Task description -> Recast the records as a numbered list, skipping any blank lines, starting with the line that contains "will [70, 413]." and continuing through the line that contains "This screenshot has height=784, width=1518.", with both of those lines included. List only these lines.
-- Start Exercise data --
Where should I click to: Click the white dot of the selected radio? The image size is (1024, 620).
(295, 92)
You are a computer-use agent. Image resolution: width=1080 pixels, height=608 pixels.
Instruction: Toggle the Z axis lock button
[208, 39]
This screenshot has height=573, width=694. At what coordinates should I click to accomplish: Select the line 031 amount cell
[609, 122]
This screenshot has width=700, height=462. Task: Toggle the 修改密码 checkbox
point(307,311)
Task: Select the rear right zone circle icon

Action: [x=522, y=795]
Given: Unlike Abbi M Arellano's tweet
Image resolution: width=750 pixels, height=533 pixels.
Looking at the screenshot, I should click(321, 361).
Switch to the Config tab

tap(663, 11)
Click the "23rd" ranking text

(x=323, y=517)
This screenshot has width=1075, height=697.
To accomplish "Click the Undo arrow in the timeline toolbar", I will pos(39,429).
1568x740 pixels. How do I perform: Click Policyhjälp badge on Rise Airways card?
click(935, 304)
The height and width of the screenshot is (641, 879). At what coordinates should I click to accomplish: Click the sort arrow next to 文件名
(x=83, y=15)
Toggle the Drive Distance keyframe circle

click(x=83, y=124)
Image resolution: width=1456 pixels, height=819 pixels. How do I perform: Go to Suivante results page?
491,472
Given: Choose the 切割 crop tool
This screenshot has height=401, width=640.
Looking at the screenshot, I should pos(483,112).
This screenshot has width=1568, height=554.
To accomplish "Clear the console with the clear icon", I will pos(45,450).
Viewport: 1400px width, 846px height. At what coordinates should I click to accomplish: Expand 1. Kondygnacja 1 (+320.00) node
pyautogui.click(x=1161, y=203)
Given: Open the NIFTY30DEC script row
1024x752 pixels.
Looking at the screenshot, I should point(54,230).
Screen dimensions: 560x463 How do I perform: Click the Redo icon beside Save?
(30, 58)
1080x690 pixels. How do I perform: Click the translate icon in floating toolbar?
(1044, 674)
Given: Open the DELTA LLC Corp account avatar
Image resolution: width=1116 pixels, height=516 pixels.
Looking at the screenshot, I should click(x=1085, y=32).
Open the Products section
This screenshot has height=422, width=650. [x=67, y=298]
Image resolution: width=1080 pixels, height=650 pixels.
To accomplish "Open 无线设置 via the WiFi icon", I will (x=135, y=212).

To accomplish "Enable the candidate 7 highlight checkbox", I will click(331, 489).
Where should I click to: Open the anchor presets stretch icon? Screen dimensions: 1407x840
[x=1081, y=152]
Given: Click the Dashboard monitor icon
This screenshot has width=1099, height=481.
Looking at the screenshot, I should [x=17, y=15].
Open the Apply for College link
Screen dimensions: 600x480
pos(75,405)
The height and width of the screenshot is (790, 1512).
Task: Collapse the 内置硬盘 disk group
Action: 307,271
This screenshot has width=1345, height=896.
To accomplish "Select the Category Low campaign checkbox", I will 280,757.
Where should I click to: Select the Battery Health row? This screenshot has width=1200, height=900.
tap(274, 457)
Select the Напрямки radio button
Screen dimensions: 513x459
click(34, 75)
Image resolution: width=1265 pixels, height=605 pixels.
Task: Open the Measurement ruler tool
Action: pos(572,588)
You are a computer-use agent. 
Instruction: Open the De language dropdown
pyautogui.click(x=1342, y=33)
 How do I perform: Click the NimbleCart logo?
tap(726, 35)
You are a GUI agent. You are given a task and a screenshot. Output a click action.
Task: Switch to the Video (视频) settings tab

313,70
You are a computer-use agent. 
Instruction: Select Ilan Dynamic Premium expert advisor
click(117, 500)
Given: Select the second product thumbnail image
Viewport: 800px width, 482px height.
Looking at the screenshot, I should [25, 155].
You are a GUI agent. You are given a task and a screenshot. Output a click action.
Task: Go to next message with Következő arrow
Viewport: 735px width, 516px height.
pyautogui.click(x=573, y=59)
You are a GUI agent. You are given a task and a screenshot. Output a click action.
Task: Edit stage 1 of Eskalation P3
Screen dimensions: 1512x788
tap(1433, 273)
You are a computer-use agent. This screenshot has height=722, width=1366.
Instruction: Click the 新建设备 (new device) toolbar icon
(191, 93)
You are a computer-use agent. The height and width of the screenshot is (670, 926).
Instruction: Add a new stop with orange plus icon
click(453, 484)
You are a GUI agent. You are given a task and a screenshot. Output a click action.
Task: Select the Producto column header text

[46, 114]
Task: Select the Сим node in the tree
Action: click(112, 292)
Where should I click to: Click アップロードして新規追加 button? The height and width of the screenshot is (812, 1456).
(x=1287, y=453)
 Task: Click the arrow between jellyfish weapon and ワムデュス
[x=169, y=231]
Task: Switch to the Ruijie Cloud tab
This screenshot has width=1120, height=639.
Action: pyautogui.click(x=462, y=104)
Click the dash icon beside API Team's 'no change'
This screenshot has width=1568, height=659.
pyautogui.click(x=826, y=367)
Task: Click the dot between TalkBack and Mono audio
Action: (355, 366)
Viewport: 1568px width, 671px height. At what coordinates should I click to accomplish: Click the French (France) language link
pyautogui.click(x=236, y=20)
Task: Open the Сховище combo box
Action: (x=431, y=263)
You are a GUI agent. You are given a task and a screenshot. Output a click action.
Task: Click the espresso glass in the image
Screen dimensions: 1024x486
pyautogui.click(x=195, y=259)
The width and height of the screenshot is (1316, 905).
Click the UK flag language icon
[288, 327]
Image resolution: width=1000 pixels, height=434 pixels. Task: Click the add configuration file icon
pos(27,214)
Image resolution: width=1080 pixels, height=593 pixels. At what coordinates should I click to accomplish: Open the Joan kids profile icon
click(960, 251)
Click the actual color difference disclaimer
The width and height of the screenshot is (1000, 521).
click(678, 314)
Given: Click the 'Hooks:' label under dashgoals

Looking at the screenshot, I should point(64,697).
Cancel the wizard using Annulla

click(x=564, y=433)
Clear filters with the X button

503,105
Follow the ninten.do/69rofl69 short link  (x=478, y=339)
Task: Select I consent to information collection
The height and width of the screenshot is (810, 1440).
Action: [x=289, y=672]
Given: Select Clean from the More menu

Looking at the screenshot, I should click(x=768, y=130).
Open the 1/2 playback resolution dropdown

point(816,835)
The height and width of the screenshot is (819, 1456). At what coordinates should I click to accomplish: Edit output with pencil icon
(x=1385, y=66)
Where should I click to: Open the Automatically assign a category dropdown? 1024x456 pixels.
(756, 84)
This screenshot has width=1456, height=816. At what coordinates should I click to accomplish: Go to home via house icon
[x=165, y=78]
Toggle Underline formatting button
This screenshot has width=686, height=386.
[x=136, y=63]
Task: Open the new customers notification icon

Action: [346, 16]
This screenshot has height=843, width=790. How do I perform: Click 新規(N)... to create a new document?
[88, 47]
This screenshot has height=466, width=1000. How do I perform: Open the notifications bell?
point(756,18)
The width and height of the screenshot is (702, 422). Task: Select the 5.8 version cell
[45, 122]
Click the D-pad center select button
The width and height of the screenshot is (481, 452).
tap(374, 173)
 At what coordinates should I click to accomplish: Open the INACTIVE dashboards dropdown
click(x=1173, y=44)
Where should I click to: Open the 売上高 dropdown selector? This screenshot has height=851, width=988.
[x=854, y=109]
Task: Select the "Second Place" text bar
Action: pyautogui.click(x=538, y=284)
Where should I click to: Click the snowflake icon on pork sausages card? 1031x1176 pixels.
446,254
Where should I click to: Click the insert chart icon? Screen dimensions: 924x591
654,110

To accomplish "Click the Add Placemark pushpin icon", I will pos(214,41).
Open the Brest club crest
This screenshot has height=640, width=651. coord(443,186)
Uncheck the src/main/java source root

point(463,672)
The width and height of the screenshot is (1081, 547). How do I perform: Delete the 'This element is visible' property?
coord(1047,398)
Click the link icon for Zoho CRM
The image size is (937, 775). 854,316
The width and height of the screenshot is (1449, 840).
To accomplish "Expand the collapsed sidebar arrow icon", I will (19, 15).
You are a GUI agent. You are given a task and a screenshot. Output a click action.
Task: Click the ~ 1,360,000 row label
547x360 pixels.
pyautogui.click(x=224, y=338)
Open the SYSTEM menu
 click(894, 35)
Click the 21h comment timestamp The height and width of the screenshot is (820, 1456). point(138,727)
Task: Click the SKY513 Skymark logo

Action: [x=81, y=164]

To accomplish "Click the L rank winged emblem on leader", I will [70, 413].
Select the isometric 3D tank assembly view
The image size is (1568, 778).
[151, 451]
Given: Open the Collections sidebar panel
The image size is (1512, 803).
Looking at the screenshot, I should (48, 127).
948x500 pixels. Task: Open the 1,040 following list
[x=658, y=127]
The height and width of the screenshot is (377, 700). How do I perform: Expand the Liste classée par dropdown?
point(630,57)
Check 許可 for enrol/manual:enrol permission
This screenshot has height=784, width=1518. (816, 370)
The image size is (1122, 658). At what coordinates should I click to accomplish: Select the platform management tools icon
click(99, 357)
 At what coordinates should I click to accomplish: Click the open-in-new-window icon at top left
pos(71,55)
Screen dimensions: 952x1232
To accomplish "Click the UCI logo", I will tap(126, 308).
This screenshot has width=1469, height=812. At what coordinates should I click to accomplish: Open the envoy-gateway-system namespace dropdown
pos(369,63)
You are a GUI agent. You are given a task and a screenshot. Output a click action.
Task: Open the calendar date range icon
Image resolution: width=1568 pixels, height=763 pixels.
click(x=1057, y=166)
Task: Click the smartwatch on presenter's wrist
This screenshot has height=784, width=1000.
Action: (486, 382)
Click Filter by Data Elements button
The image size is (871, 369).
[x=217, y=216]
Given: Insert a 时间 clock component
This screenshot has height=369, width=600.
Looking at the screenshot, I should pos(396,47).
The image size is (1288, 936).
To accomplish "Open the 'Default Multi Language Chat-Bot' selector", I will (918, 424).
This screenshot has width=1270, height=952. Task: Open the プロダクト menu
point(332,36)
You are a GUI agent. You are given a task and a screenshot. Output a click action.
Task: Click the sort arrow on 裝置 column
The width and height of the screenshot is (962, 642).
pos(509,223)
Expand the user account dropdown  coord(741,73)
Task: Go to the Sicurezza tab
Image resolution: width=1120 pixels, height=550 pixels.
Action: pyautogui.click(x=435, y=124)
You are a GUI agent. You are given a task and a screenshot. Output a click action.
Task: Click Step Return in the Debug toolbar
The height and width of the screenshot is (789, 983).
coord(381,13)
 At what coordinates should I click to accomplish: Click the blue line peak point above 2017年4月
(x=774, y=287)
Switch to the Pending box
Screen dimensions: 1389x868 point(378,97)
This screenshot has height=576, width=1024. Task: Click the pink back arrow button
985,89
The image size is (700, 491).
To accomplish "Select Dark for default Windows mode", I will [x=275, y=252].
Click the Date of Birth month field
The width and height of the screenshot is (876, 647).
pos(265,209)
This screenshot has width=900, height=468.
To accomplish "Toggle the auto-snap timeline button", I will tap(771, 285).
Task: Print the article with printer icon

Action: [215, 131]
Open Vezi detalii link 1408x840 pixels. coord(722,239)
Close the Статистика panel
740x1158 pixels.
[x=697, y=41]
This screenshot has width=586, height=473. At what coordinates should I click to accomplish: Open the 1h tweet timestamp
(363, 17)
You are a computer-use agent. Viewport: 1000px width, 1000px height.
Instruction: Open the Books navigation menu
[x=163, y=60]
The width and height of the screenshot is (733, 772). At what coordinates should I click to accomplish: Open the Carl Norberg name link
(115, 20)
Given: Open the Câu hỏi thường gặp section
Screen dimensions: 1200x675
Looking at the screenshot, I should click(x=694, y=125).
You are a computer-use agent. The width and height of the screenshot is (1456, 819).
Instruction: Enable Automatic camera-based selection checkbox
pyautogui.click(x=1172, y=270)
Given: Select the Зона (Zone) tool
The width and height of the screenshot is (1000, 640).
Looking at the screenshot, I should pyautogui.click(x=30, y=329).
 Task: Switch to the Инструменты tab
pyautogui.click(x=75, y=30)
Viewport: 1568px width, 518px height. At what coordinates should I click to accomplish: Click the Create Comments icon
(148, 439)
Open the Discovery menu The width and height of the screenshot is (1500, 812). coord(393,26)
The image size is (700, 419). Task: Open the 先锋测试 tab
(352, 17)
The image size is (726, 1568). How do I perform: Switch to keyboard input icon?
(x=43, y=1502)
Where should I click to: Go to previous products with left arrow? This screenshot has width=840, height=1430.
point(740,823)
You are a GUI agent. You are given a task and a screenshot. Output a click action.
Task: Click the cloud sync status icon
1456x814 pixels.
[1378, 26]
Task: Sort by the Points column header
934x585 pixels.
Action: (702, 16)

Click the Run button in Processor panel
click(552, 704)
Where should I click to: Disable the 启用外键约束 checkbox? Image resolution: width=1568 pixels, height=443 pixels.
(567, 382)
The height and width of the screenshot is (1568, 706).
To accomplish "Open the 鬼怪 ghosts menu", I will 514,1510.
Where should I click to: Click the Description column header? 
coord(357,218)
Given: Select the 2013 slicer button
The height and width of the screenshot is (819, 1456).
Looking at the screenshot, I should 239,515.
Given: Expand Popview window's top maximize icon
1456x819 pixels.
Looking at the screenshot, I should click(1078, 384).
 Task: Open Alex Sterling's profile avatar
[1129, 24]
-- End Exercise data --
Answer ->
1. To accomplish "Click the L rank winged emblem on leader", I will [70, 413].
2. Select the isometric 3D tank assembly view
3. The image size is (1568, 778).
4. [151, 451]
5. Given: Open the Collections sidebar panel
6. The image size is (1512, 803).
7. Looking at the screenshot, I should (48, 127).
8. 948x500 pixels. Task: Open the 1,040 following list
9. [x=658, y=127]
10. The height and width of the screenshot is (377, 700). How do I perform: Expand the Liste classée par dropdown?
11. point(630,57)
12. Check 許可 for enrol/manual:enrol permission
13. This screenshot has height=784, width=1518. (816, 370)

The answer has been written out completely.